Sous la direction de Simon Litvak.

Soutenue en 2001

à Bordeaux 2 .


  • Résumé

    L'intégrase (IN) de VIH-1 catalyse une étape cruciale du cycle infectieux du virus de l'immunodéficience humaine de type 1 (VIH-1) responsable du SIDA. Cette étape d'intégration de l'ADN viral dans le génome cellulaire constitue une cible très attractive non encore exploitée par les thérapies actuelles. L'IN mais aussi ses interactions avec les protéines virales et cellulaires au sein du complexe de préintégration (PIC) peuvent être sujettes à inhibitions par des molécules thérapeutiques. Afin de faciliter la mise au point de tels composants nous avons recherché de nouvelles cibles potentielles au sein de l'IN et de ses cofacteurs cellulaires. Pour cela un système cellulaire mettant en jeu la cellule de levure où l'activité de l'IN est visualisée par un effet létal a été employé comme outil et modèle d'étude de l'IN. Nous avons caractérisé, par ce système, une activité endonucléolytique non séquence spécifique de l'enzyme et proposons une nouvelle propriété de l'enzyme interférant avec la recombinaison homologue. Puis, nous avons entrepris une étude structure-fonction de l'enzyme en utilisant le système levure comme crible de sélection de mutants de l'IN générés aléatoirement.
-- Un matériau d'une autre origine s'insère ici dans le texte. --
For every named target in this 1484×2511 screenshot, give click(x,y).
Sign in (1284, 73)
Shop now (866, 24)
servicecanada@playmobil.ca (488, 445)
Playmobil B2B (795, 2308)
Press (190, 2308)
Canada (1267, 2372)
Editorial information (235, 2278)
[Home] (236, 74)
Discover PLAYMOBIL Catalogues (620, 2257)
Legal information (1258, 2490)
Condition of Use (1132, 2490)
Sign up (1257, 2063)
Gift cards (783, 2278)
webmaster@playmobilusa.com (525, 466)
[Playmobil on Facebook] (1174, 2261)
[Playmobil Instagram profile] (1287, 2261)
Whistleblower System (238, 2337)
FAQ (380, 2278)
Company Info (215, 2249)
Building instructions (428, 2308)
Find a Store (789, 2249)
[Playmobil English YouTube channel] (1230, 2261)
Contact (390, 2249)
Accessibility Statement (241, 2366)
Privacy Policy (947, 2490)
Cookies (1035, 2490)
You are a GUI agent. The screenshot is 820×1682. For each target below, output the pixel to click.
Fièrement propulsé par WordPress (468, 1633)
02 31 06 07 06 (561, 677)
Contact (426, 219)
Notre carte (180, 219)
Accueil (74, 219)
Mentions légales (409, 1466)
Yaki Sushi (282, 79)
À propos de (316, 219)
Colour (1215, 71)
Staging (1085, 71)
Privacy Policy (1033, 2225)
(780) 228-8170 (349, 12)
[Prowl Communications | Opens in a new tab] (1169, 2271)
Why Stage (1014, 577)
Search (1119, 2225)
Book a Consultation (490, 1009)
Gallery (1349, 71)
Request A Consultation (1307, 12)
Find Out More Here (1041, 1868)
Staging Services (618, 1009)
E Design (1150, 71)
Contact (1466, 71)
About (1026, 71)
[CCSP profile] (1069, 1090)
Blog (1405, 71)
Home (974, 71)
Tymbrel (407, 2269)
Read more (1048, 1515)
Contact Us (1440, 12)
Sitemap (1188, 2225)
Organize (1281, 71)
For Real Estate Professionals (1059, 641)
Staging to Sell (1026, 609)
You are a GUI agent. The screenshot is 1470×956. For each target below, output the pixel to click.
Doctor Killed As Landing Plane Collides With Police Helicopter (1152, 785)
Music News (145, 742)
Trois révertants de IN inactivée D116A ont ainsi pu être isolés et des résidus acides aminés impliqués dans les mécanismes de multimérisation et de liaison à l'ADN, indispensables à l'activité de l'IN, ont été identifiés. Enfin, le système levure a été employé pour la recherdche de partenaires protéiques cellulaires de l'IN. Nous avons ainsi pu confirmer la fonctionnalité de l'interaction entre l'IN et Ini1 démontrée auparavant et identifier quatre nouvelles protéines interagissant avec l'IN. Nous avons focalisé notre étude sur l'interaction entre l'IN et la chaperonine moléculaire HSP60. La caractérisation de l'interaction entre l'IN et la chaperonine humaine hHSP60 confirme son rôle dans le cycle infectieux et sa possible utilisation comme cible thérapeutique.

  • Titre traduit

    HIV-1 Integrase : structure-function study and search for cellular partners


  • Résumé

    HIV-1 integrase (IN) catalyzes a crucial step of the Human Immunodeficiency Virus type 1 (HIV-1) infectious cycle. The viral DNA integration in the cellular genome constitute a very attractive therapeutic target which is not yet used for actual therapy. The retroviral IN and its interactions with other viral and cellular proteins in the preintegration complex (PIC) could be submitted to inhibition by therapeutic molecules. In order to better define these components, we have searched new potential targets inside IN and its cellular cofactors. For this purpose a cellular system, involving the yeast cell where IN activity can be monitored by a lethality, was used as a tool and a model for the IN study. Using this system we have characterized0 and non sequence specific endonucleolytic activity of the enzyme and proposed a new IN propriety linked to the cellular recomlbinaison mechanism. Then we studied the IN structure-function relation using the yeast system to select IN randomly generated mutants. Three revertants of the inactivated D116A IN were isolated and amino acid residues, involved in the multimerization and DNA binding crucial processes, were identified. Finally the yeast system was used to search cellular partners of IN. The functionality of the previously described interaction between IN and Inil, was confirmed and four new potential cofactors were identified. We focalized our work on the study of the interaction between the retroviral enzyme and the human chaperonin HSP60. The characterization of this interaction confirmed its role in the viral infectious cycle and the its potential using as a therapeutic target.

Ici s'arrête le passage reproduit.